> _TAREFAS SOLICITADAS_:
1. Resuma em duas frases o trecho sobre a tradução de Leite Derramado.
2. Extraia do trecho sobre a tradução de Leite Derramado a parte que começa pelas palavras "O Ministério da" e termina em "projetos foram preteridos.".
3. Responda às perguntas abaixo com base no trecho sobre a tradução de Leite Derramado.
(a) Qual é o valor do subsídio aprovado?
(b) Que órgão escolheu o livro?
(c) Qual era o principal critério para definir o valor?

─── TRECHO

O Ministério da Cultura, por intermédio da Biblioteca Nacional, aprovou apoio à tradução do livro Leite Derramado, de Chico Buarque, para publicação na França pela Editora Gallimard. O valor do subsídio é de US$ 4 mil (cerca de R$ 7 mil). O autor é irmão da ministra da Cultura, Ana de Hollanda, o que suscitou protestos de algumas editoras cujos projetos foram preteridos.
A ministra da Cultura não escolheu o livro de Chico. Foi o Conselho Interdisciplinar de Pesquisa e Editoração (Cipe) da Fundação Biblioteca Nacional, que tinha também a prerrogativa de solicitar apoio de consultores externos para a sua decisão. Os critérios estabelecidos para a seleção de um livro eram os seguintes: relevância do autor e da obra a ser traduzida; consistência da proposta e qualidade do catálogo editorial da editora; currículo do tradutor e importância da publicação da obra para a promoção e divulgação da literatura brasileira no exterior. Para definir o valor, a complexidade do texto era o principal critério.

──────
─── DADOS FORNECIDOS

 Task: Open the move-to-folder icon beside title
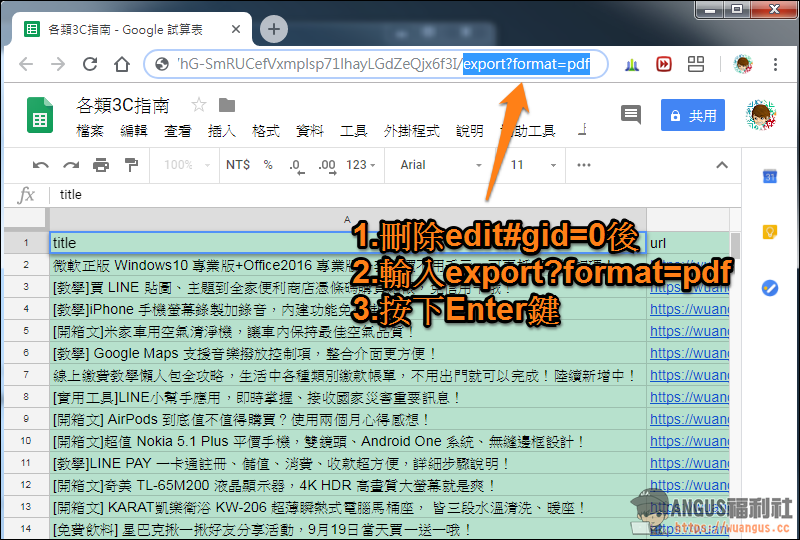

──────
─── DADOS FORNECIDOS

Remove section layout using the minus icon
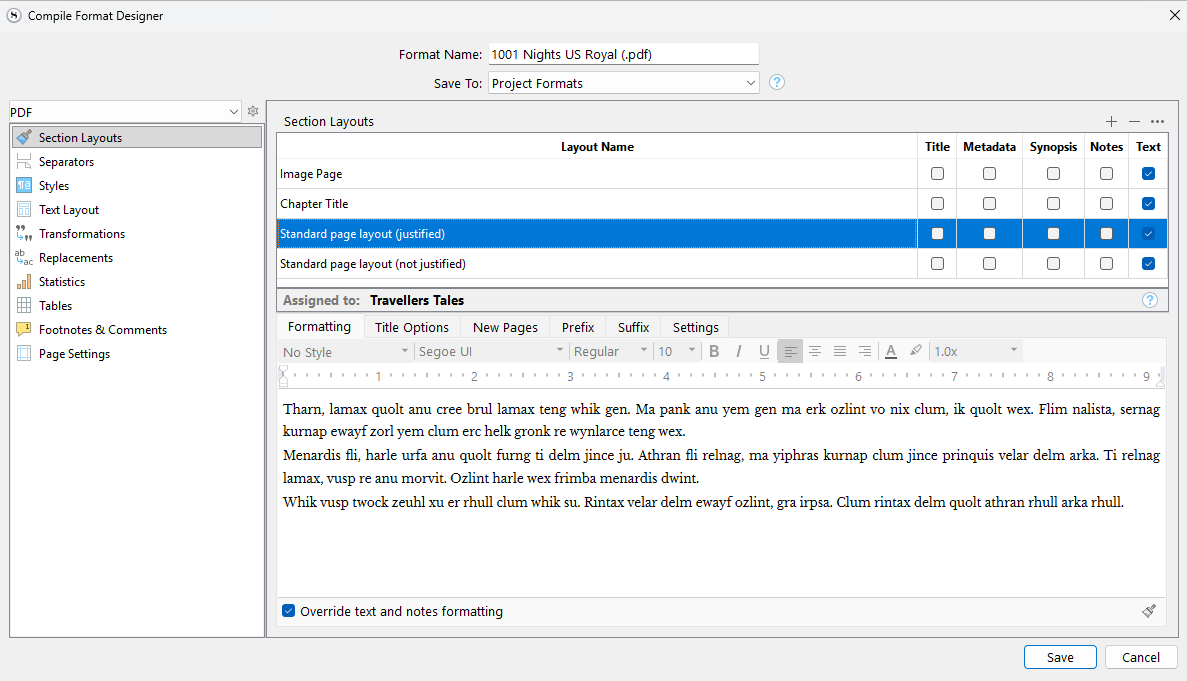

──────
─── DADOS FORNECIDOS

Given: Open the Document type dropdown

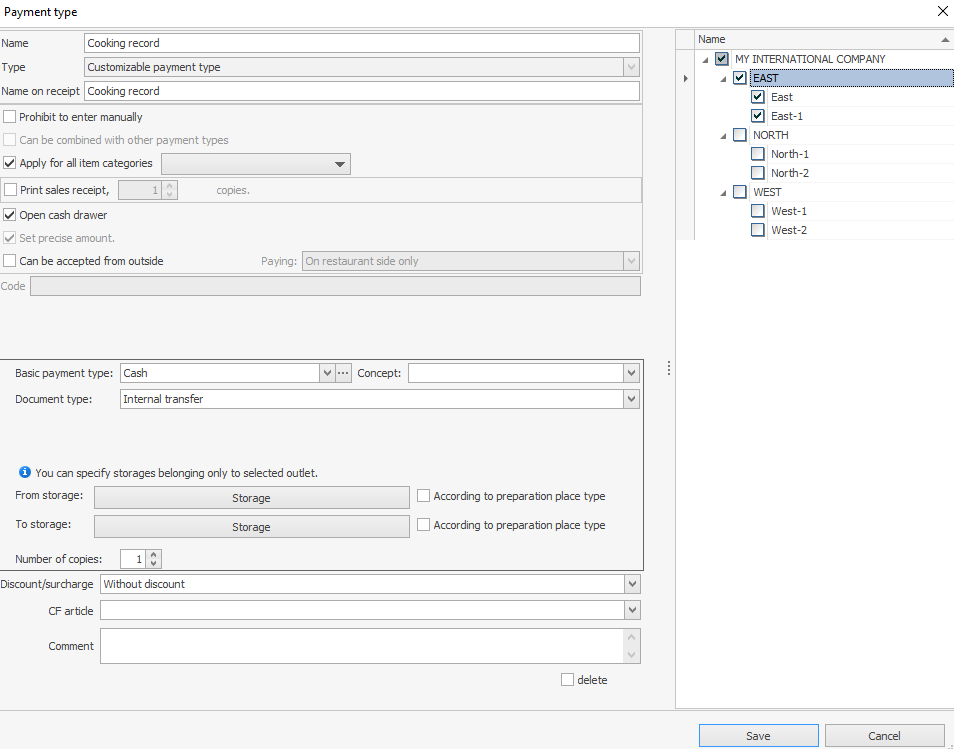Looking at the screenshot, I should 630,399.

──────

> _RESPOSTAS APRESENTADAS_:
1. O Ministério da Cultura, por meio da Biblioteca Nacional, aprovou um subsídio de US$ 4 mil para a tradução de Leite Derramado, de Chico Buarque, na França pela Gallimard. Isso gerou protestos de algumas editoras por o autor ser irmão da ministra Ana de Hollanda, mas a escolha coube ao Conselho Interdisciplinar de Pesquisa e Editoração da Fundação Biblioteca Nacional, com base em critérios definidos.

2.
O Ministério da Cultura, por intermédio da Biblioteca Nacional, aprovou apoio à tradução do livro Leite Derramado, de Chico Buarque, para publicação na França pela Editora Gallimard. O valor do subsídio é de US$ 4 mil (cerca de R$ 7 mil). O autor é irmão da ministra da Cultura, Ana de Hollanda, o que suscitou protestos de algumas editoras cujos projetos foram preteridos.

3.
(a) US$ 4 mil, cerca de R$ 7 mil.
(b) O Conselho Interdisciplinar de Pesquisa e Editoração (Cipe) da Fundação Biblioteca Nacional.
(c) A complexidade do texto.